What needs to be done: Pick out every line below that contains the word "dropdown" and copy each one in full.
** Start The input **
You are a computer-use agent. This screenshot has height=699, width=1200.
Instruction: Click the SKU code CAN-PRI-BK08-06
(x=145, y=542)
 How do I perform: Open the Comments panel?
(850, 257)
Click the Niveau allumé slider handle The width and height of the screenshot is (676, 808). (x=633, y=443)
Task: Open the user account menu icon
** End The input **
** Start The input **
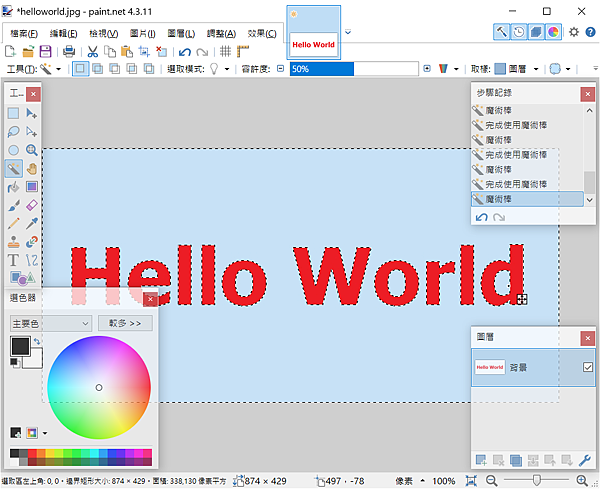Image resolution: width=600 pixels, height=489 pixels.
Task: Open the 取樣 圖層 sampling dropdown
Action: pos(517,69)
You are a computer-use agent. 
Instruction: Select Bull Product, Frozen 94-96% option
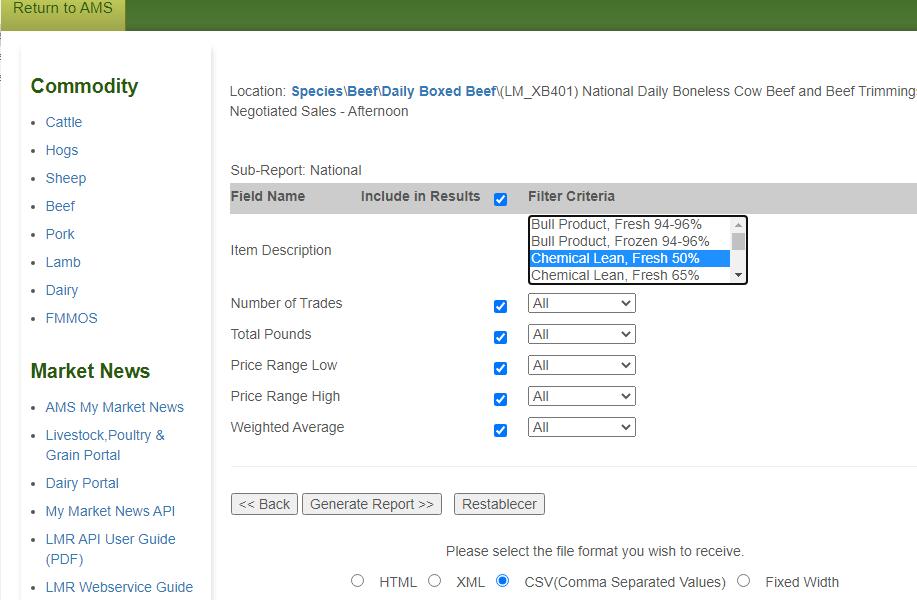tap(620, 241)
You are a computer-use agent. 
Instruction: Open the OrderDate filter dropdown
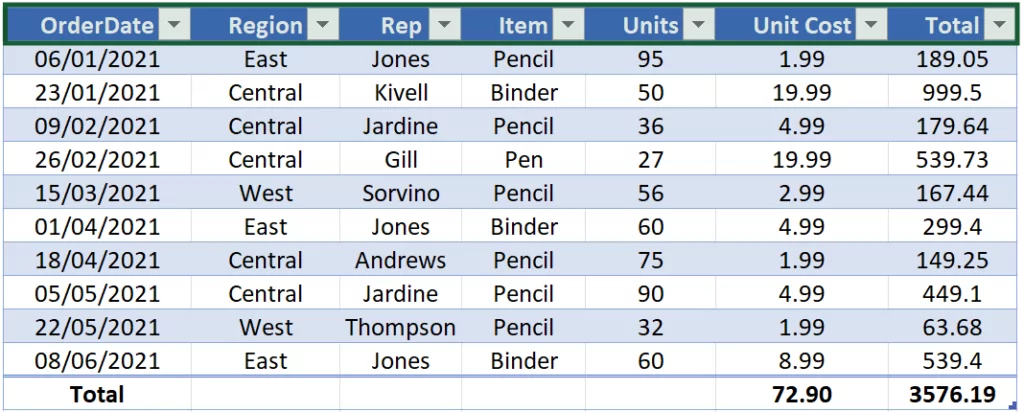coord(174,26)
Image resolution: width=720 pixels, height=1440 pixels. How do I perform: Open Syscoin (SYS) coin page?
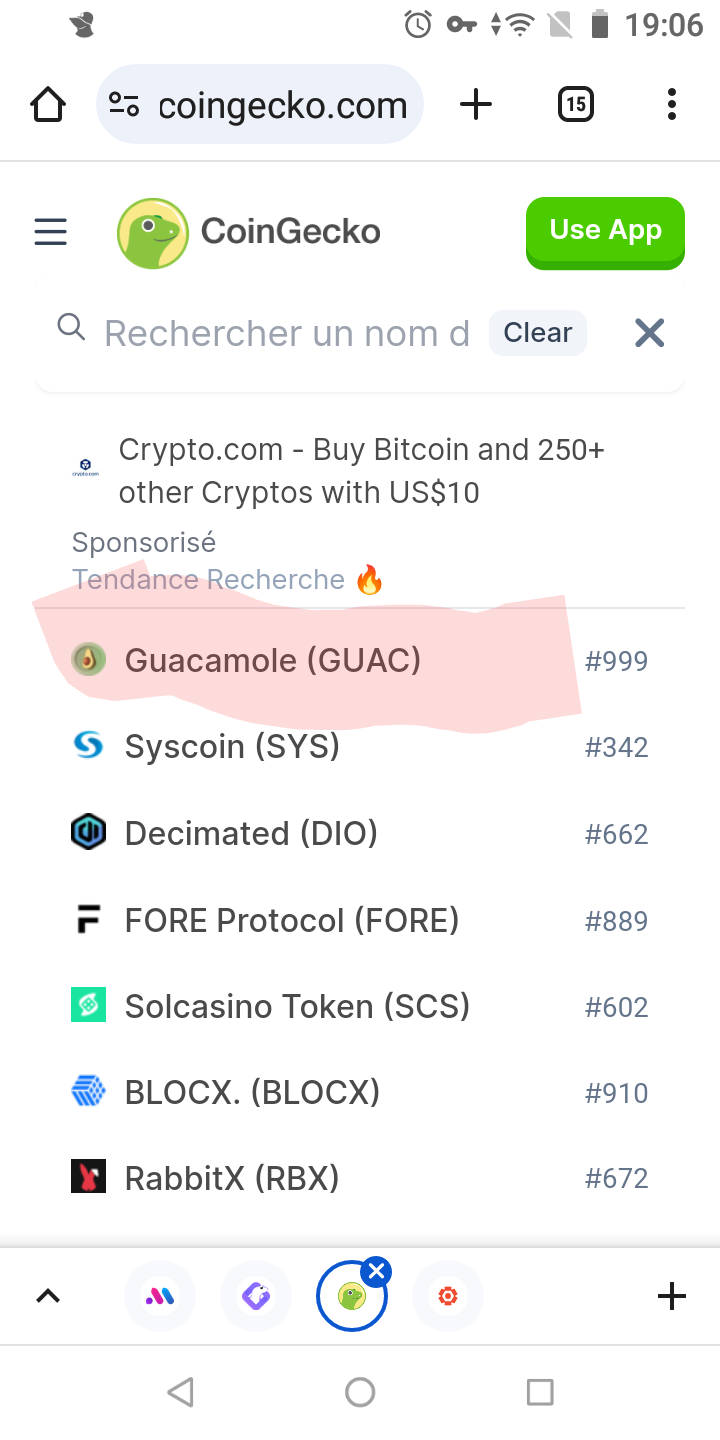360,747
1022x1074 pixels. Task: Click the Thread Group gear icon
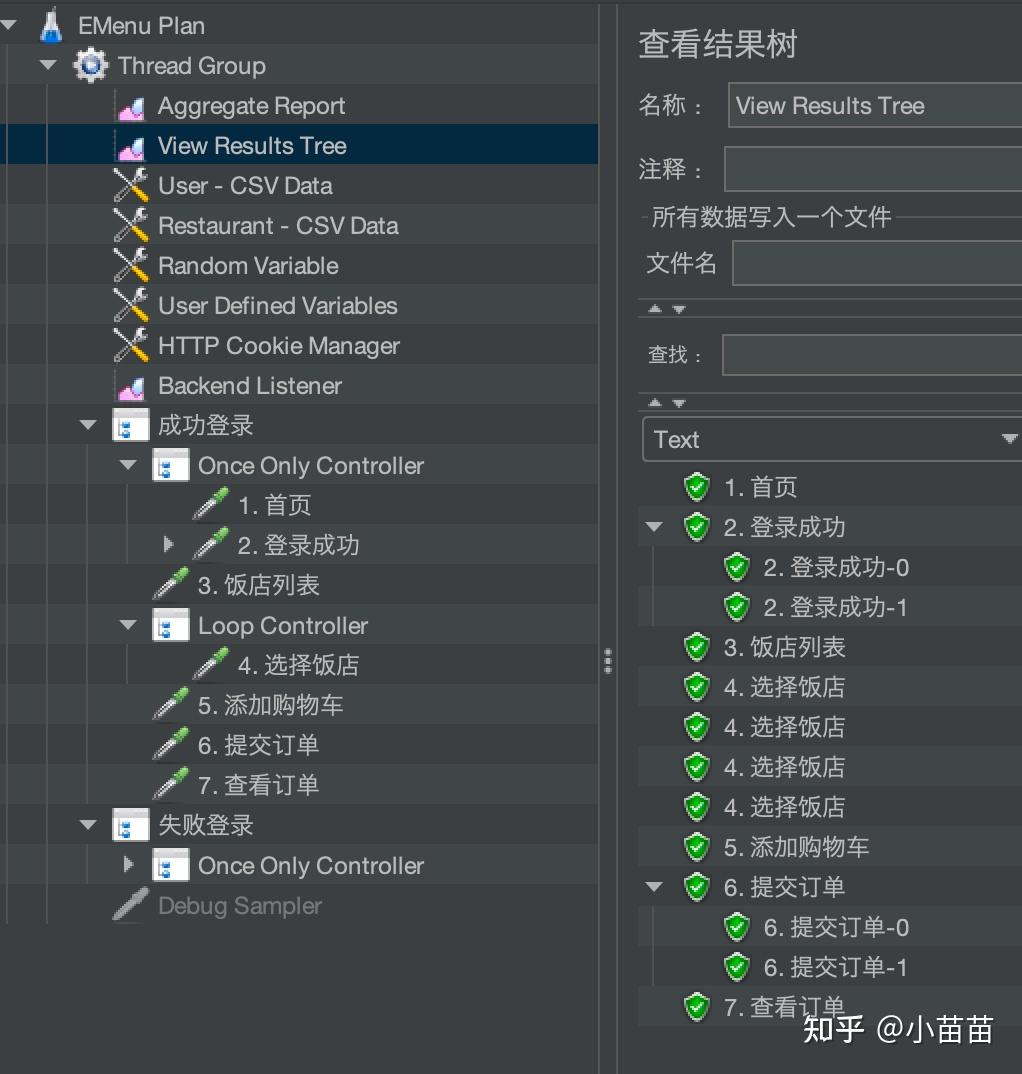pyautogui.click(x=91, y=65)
** End The input **
Solution for this task:
Task: Open the 取樣 圖層 sampling dropdown
Instruction: Open the OrderDate filter dropdown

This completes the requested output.